Your assignment - All lines holding the word "computer" are to be copied from the records beneath.

Records to use -

BEGIN

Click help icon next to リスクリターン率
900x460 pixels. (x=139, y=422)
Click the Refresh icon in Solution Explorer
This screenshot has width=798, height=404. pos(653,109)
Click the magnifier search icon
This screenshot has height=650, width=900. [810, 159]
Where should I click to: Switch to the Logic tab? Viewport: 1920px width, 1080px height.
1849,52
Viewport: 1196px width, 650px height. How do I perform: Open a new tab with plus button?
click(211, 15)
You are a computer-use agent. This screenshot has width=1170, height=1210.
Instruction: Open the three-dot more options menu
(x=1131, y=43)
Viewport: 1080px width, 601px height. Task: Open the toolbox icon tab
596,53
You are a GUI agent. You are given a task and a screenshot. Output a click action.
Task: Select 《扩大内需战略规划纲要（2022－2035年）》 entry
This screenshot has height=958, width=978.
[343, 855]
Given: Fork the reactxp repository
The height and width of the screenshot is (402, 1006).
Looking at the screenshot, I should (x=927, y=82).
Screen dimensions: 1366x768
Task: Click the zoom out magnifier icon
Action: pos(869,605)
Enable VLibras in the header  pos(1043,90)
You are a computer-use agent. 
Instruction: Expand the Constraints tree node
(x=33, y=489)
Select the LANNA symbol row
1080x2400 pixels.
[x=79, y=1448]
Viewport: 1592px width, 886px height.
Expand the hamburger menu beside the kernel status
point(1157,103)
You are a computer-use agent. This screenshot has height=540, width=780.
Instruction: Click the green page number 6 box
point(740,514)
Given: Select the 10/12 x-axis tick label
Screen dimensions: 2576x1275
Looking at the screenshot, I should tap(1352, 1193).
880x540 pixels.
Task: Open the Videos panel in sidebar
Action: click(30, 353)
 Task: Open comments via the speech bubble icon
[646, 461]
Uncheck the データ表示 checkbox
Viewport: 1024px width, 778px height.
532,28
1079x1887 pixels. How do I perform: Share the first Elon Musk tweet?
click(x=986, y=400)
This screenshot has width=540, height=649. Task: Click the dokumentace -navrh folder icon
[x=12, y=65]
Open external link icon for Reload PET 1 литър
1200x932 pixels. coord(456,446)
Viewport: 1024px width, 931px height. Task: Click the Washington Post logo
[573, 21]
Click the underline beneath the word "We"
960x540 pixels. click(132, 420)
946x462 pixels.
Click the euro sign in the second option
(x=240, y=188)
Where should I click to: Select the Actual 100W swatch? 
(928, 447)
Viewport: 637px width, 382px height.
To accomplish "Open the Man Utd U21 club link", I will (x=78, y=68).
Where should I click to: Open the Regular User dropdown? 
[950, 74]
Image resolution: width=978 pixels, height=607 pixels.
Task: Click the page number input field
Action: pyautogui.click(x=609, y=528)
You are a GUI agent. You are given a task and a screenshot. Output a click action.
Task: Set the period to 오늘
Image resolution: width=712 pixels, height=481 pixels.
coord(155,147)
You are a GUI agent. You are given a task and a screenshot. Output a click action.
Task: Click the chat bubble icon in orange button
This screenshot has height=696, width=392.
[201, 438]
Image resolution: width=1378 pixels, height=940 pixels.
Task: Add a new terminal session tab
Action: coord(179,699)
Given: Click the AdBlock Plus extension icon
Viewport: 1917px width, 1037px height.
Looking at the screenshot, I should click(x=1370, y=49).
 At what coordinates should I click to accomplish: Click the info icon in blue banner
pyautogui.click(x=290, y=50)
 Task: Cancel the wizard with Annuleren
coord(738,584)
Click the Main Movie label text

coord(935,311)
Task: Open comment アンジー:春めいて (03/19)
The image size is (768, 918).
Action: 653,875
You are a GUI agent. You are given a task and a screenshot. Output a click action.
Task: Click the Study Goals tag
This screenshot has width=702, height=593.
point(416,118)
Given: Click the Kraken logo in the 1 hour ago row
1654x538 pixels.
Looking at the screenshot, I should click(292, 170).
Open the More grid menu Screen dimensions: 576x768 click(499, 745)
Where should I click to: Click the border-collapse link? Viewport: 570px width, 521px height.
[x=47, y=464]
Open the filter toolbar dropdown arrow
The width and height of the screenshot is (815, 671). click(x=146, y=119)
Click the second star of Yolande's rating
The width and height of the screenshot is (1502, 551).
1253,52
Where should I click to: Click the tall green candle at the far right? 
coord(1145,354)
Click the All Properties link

END

Problem solution -
You are a computer-use agent. This screenshot has width=1170, height=1210.
You are a computer-use agent. 
You are a computer-use agent. This screenshot has height=540, width=780.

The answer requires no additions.